[Opening Supplied passage section]
Drones are everywhere – floating over farm fields, diving into disaster scenes, exploring a possibly life-harboring moon of Saturn (record scratch!). Wait. What? No, you’re not suffering a post-holiday food hangover – NASA may very well send a drone to Titan, Saturn’s largest moon.
Last week, the American space agency shortlisted a drone concept to launch a robotic Saturn mission in the mid-2020s. Dragonfly, a UAV rotorcraft, will explore the frozen moon searching for life. With an active ocean beneath its icy crust, Titan may be researchers’ best hope for discovering extraterrestrial life in our solar system (albeit likely bacterial).
“This is a giant leap forward in developing our next bold mission of science discovery,” said NASA mission chief Thomas Zurbuchen said. “These are tantalizing investigations that seek to answer some of the biggest questions in our solar system today.”
The project is part of NASA’s multi-phase New Frontiers Program and includes six mission themes: “comet surface sample return, lunar south pole-Aitken Basin sample return, ocean worlds (like Titan), a Saturn probe, Trojan asteroid tour and rendezvous, and Venus explorer.”
NASA officials describe New Frontiers as a “series of principal investigator-led planetary science investigations that fall under a development cost cap of approximately $850 million.” Not a bad deal for under a billion.
[Closing Supplied passage section]
[Opening Data listing section]
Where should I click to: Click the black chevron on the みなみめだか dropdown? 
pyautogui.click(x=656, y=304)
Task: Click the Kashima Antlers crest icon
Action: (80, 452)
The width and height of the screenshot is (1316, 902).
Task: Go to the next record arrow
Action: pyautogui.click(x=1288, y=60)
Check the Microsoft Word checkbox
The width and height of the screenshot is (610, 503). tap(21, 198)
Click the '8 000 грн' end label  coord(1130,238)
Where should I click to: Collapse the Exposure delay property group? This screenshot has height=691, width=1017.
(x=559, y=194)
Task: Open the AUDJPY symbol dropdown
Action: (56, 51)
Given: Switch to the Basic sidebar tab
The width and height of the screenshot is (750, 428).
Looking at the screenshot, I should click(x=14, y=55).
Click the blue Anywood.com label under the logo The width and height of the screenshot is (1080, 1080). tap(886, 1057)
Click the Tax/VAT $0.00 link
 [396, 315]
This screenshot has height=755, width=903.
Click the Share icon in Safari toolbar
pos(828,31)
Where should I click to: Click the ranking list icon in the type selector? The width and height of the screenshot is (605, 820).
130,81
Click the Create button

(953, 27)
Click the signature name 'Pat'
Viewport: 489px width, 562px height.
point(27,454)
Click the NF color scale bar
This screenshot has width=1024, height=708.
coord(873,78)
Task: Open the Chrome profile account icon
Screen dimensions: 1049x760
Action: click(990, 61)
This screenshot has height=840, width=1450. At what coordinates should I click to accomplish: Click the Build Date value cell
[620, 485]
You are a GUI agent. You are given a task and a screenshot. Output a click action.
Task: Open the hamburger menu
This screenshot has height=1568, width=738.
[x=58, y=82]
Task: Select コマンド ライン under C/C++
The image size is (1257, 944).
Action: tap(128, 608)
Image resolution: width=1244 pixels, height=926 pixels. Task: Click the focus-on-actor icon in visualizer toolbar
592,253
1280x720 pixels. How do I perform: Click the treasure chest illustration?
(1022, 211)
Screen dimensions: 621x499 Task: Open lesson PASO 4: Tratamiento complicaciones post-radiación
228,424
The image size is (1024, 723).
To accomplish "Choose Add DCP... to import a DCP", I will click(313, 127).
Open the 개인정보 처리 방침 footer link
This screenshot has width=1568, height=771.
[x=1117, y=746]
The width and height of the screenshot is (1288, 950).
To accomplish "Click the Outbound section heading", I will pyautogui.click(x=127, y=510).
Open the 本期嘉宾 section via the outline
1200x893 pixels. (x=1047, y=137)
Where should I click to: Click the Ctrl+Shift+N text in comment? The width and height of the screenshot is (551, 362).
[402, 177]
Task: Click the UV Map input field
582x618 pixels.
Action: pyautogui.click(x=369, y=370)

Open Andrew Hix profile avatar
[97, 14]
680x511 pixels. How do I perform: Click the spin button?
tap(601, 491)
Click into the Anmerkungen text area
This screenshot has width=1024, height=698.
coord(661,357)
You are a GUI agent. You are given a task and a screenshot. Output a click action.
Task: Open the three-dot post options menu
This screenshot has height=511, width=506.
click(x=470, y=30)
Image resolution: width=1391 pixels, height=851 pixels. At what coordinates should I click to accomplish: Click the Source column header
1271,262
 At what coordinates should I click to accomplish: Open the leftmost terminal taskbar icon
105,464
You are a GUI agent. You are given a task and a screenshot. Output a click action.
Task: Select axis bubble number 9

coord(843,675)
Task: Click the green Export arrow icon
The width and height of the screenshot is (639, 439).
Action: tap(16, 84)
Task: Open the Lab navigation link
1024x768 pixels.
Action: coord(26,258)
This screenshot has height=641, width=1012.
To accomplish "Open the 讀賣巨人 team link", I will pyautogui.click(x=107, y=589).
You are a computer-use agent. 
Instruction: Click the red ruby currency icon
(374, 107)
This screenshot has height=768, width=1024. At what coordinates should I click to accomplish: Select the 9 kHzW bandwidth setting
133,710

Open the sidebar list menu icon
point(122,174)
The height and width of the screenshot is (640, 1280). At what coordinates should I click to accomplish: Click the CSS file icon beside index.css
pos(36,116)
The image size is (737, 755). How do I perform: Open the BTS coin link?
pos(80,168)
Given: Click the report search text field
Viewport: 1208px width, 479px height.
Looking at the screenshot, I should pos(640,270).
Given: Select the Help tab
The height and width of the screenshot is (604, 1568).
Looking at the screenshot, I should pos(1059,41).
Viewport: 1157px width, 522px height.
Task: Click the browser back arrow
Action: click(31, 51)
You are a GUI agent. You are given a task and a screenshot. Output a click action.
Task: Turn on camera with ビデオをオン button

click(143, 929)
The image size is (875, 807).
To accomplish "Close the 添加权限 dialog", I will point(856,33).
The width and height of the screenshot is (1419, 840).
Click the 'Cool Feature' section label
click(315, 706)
[Closing Data listing section]
Exercise tasks
1. From the Titan drone article, return verbatim the part that opens with the words containing "Last week, the" and closes with "(albeit likely bacterial).".
2. How would the article on NASA's Dragonfly drone for Titan go on from its last sentence? Write the next part.

Answers
1.
Last week, the American space agency shortlisted a drone concept to launch a robotic Saturn mission in the mid-2020s. Dragonfly, a UAV rotorcraft, will explore the frozen moon searching for life. With an active ocean beneath its icy crust, Titan may be researchers’ best hope for discovering extraterrestrial life in our solar system (albeit likely bacterial).

2.
The project stretches back to 2014 when NASA announced the concept as the “Titan Aerial Daughtercraft.” The 22-pound drone would detach from a balloon or lander to “acquire close-up, high resolution imagery and mapping data of the surface, land at multiple locations to acquire microscopic imagery and samples of solid and liquid material, return the samples to the mothership for analysis, and recharge … on the mothership to enable multiple sorties.”
“Titan is the richest laboratory in the solar system for studying prebiotic chemistry, which makes studying its chemistry from the surface and in the atmosphere one of the most important objectives in planetary science,” a 2014 NASA report stated.
Back on earth, NASA has already built a solid track record in terrestrial drone research. This past summer, a trio of agency teams garnered permission to launch feasibility studies concerning Unmanned Aircraft Systems. Part of NASA’s Convergent Aeronautics Solutions project, the studies will focus on drone safety and flight management.